The rapid rise of ride-hailing juggernaut Uber has led to a slew of startups pitching themselves as the “Uber” of whichever industry they are aiming to disrupt. But in clinical trials things are playing out a little differently, notably because Uber itself is striving to claim the eponymous crown.

As MobiHealthNews reports, Uber and its ride-hailing app rival Lyft were both at DPharm Disruptive Innovation US to pitch themselves as the answer to one of the many enduring inefficiencies in clinical trials, namely the task of getting subjects to and from study sites. Clinical trials, and healthcare more broadly, spend considerable sums of money on transport for patients, but, as Uber and Lyft see it, the current system is flawed.

“We know that $6 billion are spent annually on healthcare transportation,” John Brownstein, CIO of Boston Children's Hospital and Uber's health advisor, said. “We have a massive number of no-shows and transportation plays a really critical role. And when you look specifically at clinical trials, we have major issues with dropouts and we know some of those are just about logistics, just about getting to those trial sites.”

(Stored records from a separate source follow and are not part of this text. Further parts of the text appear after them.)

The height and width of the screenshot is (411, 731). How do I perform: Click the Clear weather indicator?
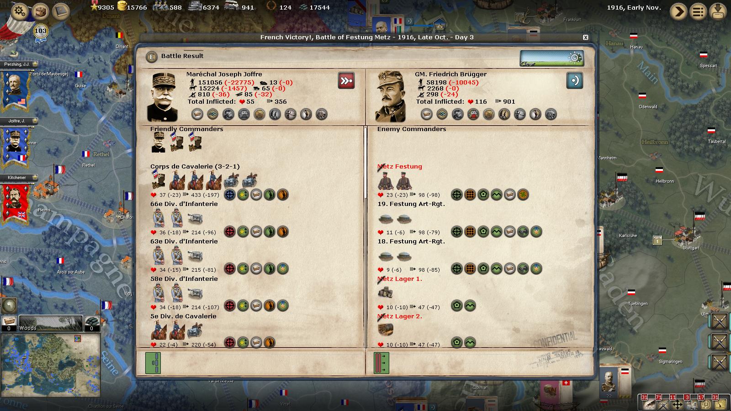pos(551,58)
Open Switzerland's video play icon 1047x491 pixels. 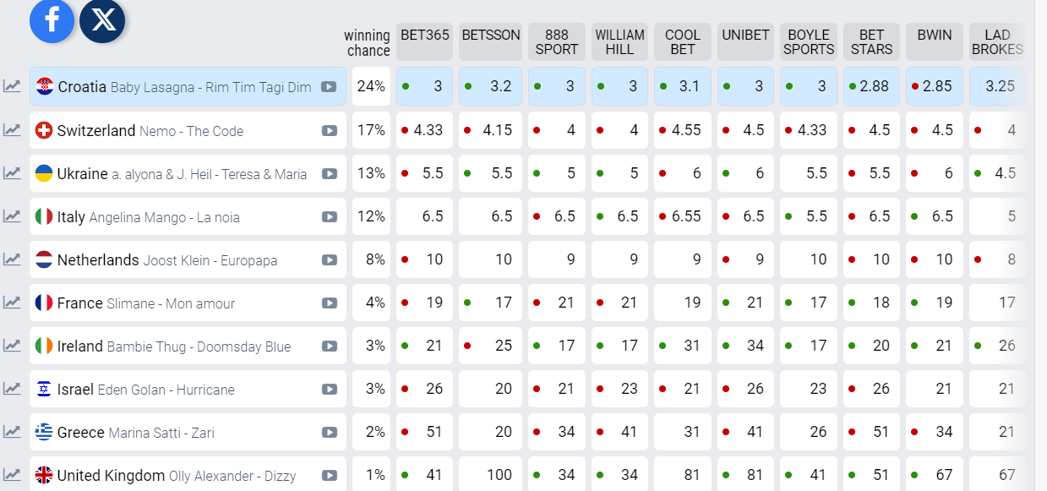click(x=329, y=131)
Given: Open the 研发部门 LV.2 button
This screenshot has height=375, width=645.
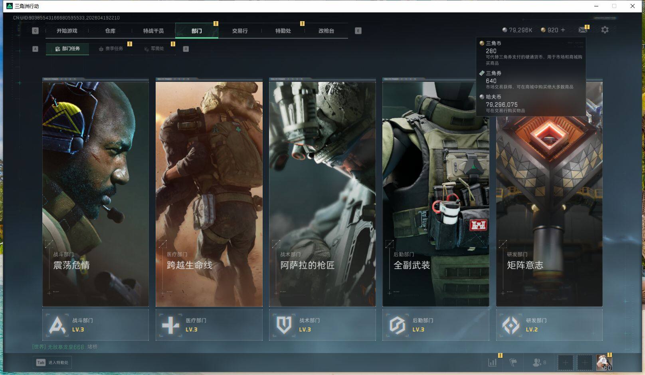Looking at the screenshot, I should click(549, 325).
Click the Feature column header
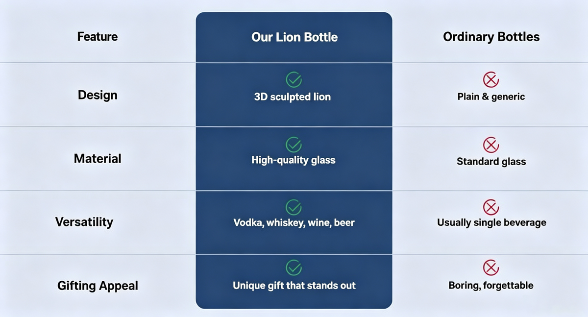The height and width of the screenshot is (317, 588). coord(98,37)
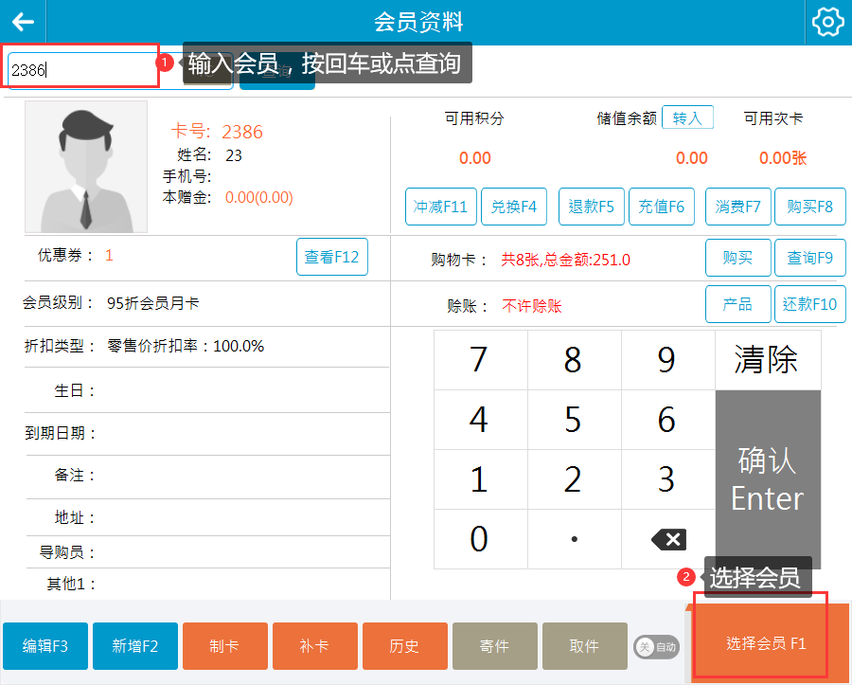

Brownstein’s stance is corroborated by independent research. When the National Research Council put together a panel to report on why dropout rates in Phase III can top 30%, the need for transport was cited as one of the main factors that can cause a subject to leave a study. Over the course of a lengthy trial, enthusiasm for participating in a trial can wane and the burden of getting to the site can grow to the extent that a subject drops out.

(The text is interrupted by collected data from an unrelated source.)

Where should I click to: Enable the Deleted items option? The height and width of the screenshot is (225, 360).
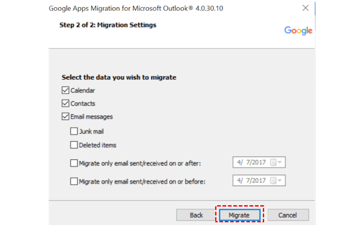pos(74,145)
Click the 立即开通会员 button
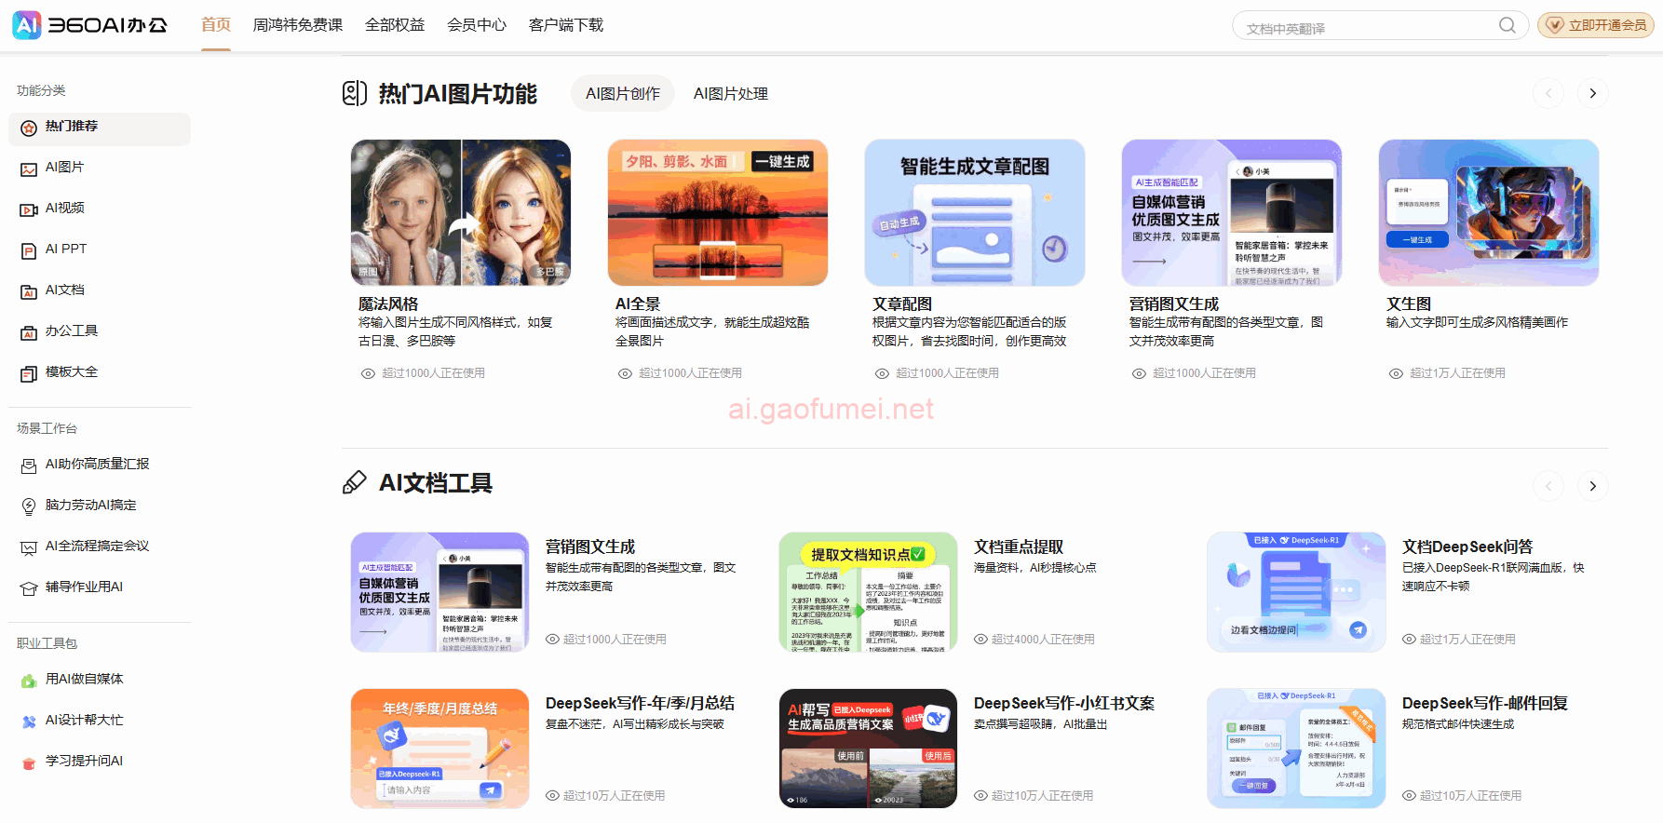Viewport: 1663px width, 823px height. point(1596,25)
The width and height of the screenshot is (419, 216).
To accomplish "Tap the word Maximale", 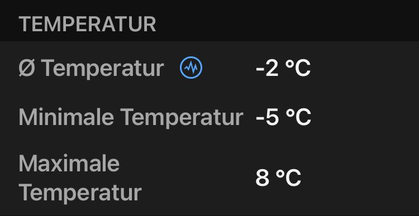I will coord(69,164).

With a network of drivers and technology to track them in place, Uber and Lyft think they have a shot at making transport less burdensome and easier to monitor for subjects and sites. Uber, through its Circulation offshoot, and Lyft are both pitching systems that enable sites to book rides for patients and keep tabs on their progress to the site.

“It also lets you centralize billing, so they don’t necessarily need a smartphone. They can’t change the destination as well. You have more transparency and more datapoints around those patients,” Lyft Account Executive Omar Nagji said.

The scrap between Uber, Lyft and the splintered group of incumbents for the clinical trial transport sector is another subplot in a much larger battle. For Uber, the expansion into clinical trials is one of many ways it is trying to live up to its $62.5 billion valuation.